Guarros
Hay quien dice que con el avance de los años las personas nos tornamos más intolerantes. Otros sin embargo contradicen esta opinión hablando del sosiego que aportan canas y arrugas a lo hora de mirar de frente a la vida. Una vez más me centro en el primer grupo, ese colectivo de personas que ven disminuir el contenido de su paciencia ante determinadas situaciones.

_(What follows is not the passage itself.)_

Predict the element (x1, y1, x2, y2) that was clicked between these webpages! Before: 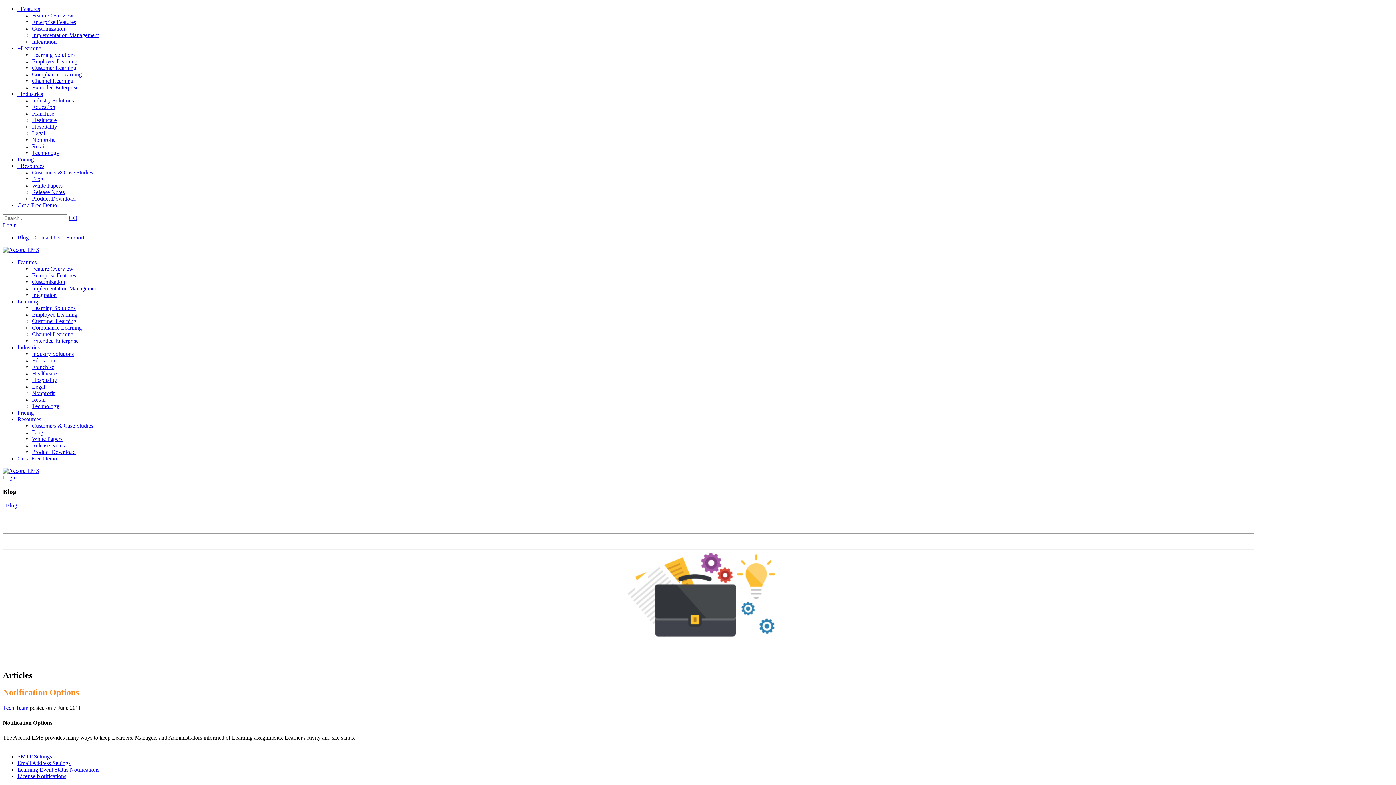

El caso que me ocupa para tejer estas líneas se manifiesta en la cantidad de guarros que conviven en nuestra sociedad. Desde el que te alegra la mañana con un esputo, sonoro y proveniente de las profundidades; ese individuo con el que te cruzas a primera hora de la mañana y que según te sobrepasa lanza su graznido y el correspondiente contenido a la acera.
A otro nivel figura esa señora que sentada a los mandos de su vehículo, que se encuentra estacionado y con una ventanilla abierta, lanza un proyectil en forma de colilla incandescente unos pasos antes de que te cruces en su trayectoria. Por la sorpresa que produce y lo inesperado se trata de otro pequeño sobresalto generado por la falta de… vamos a dejarlo en vergüenza.

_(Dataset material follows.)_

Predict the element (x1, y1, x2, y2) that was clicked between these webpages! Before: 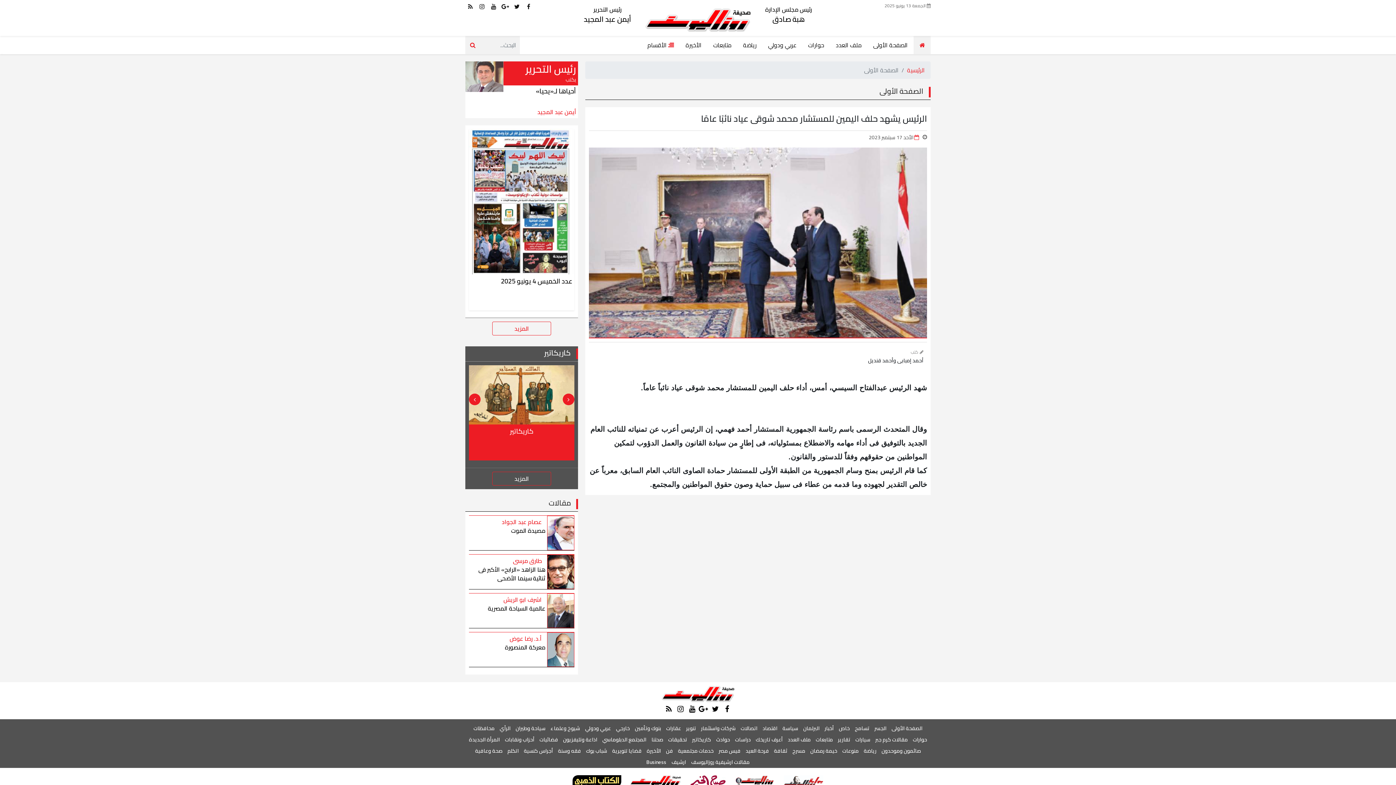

Ya no basta con esquivar los campos de minas perrunas malolientes y pringantes en que se han convertido las aceras; ya no basta con esas bolsas de basura tiradas junto al contenedor que debería acogerlas; ya no basta con la chiclitis que invade cualquier espacio; ya no nos basta con vivir en un entorno urbano asquerosito por definición. Esta mugre, esta conquista de la basura también se extiende, lamentablemente, a playas, lugares costeros recónditos, a los montes… Y también hay que decir que no hay edad para la guarrería, TODOS, pueden y podemos practicarla.

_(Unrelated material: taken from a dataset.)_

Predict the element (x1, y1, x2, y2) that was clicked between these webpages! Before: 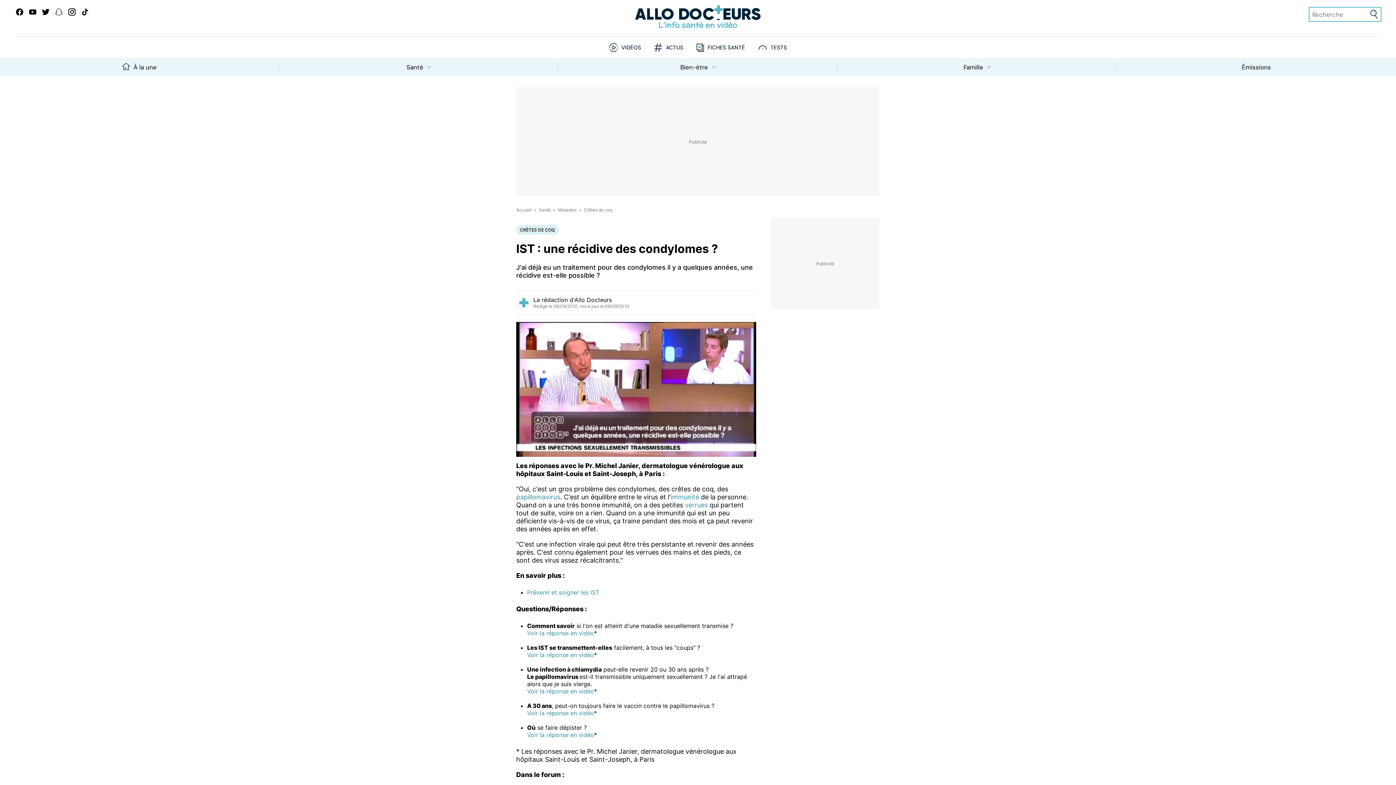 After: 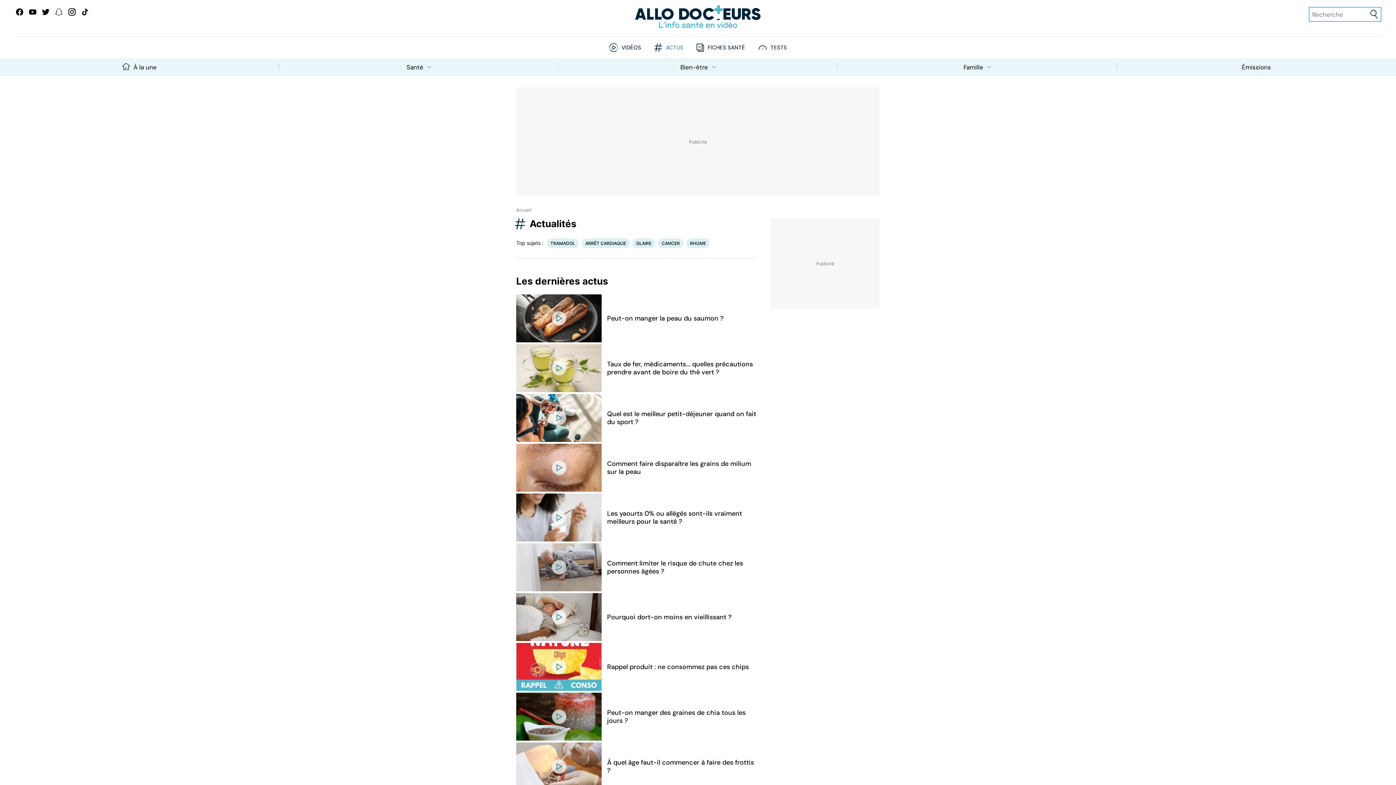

Como breve conclusión a este panorama considero que, visto lo visto, la mayor basura que afecta a nuestra sociedad actual anida en el interior de nosotros. La guarrería instalada en nuestro alrededor, no por todos los habitantes de este mundo, pero si por una amplia y no identificada mayoría, tan sólo es la que rezuma de nuestra falta de educación y conciencia. Es lo que se sale del caldero de tantas personas que son sucias desde dentro.